U.S. stocks could face further pressure next week unless investors get some relief from worries about Europe, jobs and the toll they might take on the economic recovery.

Reports on retail sales and consumer sentiment, both of which should offer clues on the outlook for spending, are among the coming week's major economic indicators. Also on tap will be international trade data.

The impact of BP's massive Gulf Coast oil spill on the environment and the energy industry also is likely to stay in focus, with moves to contain the spill so far having failed.

The three major U.S. stock indexes sank on Friday, with the Standard & Poor's 500 index <.SPX> suffering its worst percentage drop since May 20 after a disappointing U.S. jobs report and fresh concerns that the European debt crisis was spreading.

I think we're going to take our clues from what's happening in Europe as it seems to be the emotional drain on the market, said Robert Froehlich, senior managing director of The Hartford Mutual Funds in Simsbury, Connecticut.

In addition, the S&P 500 on Friday closed at its lowest level since February, falling below 1,070 and 1,065, the intraday low from the May 6 sell-off. Both were seen as support levels by technicians.
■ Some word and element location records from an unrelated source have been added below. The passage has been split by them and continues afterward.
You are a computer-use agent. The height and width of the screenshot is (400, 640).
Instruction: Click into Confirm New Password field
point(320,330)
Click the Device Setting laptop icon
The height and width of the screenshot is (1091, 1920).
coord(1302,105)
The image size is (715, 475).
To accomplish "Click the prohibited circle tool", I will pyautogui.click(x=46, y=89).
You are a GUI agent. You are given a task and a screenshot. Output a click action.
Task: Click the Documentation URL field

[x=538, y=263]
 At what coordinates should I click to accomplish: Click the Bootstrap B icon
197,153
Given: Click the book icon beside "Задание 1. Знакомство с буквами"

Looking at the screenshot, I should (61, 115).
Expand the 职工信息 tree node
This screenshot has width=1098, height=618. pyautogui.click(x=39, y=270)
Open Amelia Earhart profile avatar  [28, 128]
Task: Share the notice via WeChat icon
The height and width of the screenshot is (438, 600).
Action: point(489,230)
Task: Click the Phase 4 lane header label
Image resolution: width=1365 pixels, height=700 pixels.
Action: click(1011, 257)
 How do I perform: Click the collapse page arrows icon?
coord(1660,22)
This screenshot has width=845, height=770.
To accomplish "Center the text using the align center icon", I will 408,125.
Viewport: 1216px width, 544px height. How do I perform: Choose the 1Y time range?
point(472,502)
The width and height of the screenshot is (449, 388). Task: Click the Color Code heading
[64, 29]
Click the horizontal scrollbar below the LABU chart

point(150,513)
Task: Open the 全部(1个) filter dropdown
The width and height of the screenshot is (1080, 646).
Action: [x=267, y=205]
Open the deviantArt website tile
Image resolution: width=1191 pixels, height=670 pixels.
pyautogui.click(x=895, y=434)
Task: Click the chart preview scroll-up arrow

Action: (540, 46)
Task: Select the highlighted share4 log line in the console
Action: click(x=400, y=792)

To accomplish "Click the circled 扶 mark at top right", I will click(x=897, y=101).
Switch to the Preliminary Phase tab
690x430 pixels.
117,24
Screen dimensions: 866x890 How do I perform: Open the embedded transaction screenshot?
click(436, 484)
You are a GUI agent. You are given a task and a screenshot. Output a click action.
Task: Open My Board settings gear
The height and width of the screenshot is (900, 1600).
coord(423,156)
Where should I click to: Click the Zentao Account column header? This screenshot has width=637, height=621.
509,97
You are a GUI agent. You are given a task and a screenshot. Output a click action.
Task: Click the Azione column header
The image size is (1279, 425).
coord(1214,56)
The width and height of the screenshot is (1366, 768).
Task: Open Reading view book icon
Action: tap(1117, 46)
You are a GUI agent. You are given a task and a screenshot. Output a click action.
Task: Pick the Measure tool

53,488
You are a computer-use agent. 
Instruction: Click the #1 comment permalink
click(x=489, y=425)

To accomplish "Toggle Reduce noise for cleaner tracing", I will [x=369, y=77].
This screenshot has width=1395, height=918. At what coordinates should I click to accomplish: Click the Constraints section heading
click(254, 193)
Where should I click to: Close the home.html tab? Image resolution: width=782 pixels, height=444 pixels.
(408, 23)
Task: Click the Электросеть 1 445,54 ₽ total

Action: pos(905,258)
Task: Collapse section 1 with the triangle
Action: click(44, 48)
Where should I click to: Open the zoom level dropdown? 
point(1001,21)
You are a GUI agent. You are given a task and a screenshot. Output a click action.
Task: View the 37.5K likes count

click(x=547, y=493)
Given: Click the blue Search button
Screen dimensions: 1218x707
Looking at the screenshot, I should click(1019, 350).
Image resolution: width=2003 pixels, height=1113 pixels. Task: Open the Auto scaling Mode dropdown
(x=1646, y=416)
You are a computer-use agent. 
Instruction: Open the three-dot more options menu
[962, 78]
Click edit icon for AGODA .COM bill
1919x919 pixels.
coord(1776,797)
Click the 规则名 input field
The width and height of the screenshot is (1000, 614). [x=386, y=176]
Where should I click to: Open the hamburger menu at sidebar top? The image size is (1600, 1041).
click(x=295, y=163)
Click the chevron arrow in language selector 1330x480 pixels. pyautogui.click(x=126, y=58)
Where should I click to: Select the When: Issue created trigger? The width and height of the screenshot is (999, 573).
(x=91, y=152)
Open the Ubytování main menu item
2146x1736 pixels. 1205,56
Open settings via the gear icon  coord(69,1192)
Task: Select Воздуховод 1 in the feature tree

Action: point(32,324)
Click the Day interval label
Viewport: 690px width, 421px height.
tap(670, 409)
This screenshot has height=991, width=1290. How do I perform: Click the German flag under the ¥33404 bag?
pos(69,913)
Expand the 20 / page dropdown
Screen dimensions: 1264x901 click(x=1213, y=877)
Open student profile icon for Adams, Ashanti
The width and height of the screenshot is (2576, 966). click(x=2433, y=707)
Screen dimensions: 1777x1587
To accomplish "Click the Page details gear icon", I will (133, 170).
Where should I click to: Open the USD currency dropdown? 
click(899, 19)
It means the downtrend from late April is reasserted, said Chris Burba, short-term market technician at Standard & Poor's in New York.

For the week, the Dow Jones industrial average <.DJI> fell 2 percent, while the S&P 500 declined 2.3 percent and the Nasdaq <.IXIC> lost 1.7 percent.

The S&P 500 is also down 12.5 percent from its April 23 closing high for the year.


The CBOE Volatility Index <.VIX> rose sharply as the U.S. stock indexes tumbled on Friday. The VIX, which is Wall Street's favorite measure of investor fear, jumped 20.4 percent to close at 35.48.

Among factors worrying investors on Friday, the U.S. government's report showed weaker-than-expected job growth for May, with a large portion of those being temporary hirings for the U.S. Census.

Overseas, a Hungarian official said the country was at risk of a Greek-style crisis.

(It) is just another in a line of worries coming out of Europe regarding budget deficits and the ability to control spending, said Michael Sheldon, chief market strategist at RDM Financial, in Westport, Connecticut.

The energy sector started the holiday-shortened week with a sharp drop after yet another failed attempt to halt the oil spill in the Gulf.

By the close of trading on Friday, energy shares had lost more ground as BP said it had begun capturing oil spewing from the ruptured Gulf of Mexico well. But tar balls washed up ashore in Florida and the political heat on BP increased as Washington and investors pressed for the British company to free up cash to take care of the damage.

In another blow, U.S. crude oil futures fell 4.2 percent, or $3.10, to settle on Friday at $71.51 a barrel as the U.S. payrolls data and Europe's bank woes stirred worries about economic recovery and energy demand.

An S&P index of energy shares <.GSPE> slid 3.5 percent on Friday, while Exxon Mobil Corp lost 3.2 percent to end at $59.62. New York-traded shares of BP sank 5.3 percent to$37.16.


Next week, retail sales could be key, Froelich said.

If we get a strong number, we could reverse everything that was negative with this employment report today.

The Commerce Department's May report on U.S. retail sales, due Friday, is forecast to show an anemic gain of 0.2 percent versus an April gain of 0.4 percent, according to a Reuters poll.

Ex-autos, the forecast is for a gain of just 0.1 percent compared with a rise of 0.4 percent in the previous report.

However, the Thomson Reuters/University of Michigan's Surveys of Consumers, also due on Friday, is forecast to show a preliminary June reading of consumer sentiment at 74.5 -- up from the final May sentiment reading of 73.6.

On Thursday, a report on the international trade deficit for April is forecast to show a trade gap of $41 billion versus a March deficit of $40.42 billion. The March figure was a 15-month high.

The federal budget for May is expected to show a deficit of $140.0 billion versus $189.65 billion previously.

The data could affect the dollar, which has been rising against the euro. On Friday, the euro fell against the dollar to below $1.20 for the first time in more than four years.

That hurts the outlook for U.S. companies that rely heavily on overseas sales.

Initial jobless claims for the week ended June 5, also expected on Thursday, are forecast to decline slightly. But continuing claims for the week ended May 29 are seen flat, at 4.64 million versus about 4.67 million for the previous week.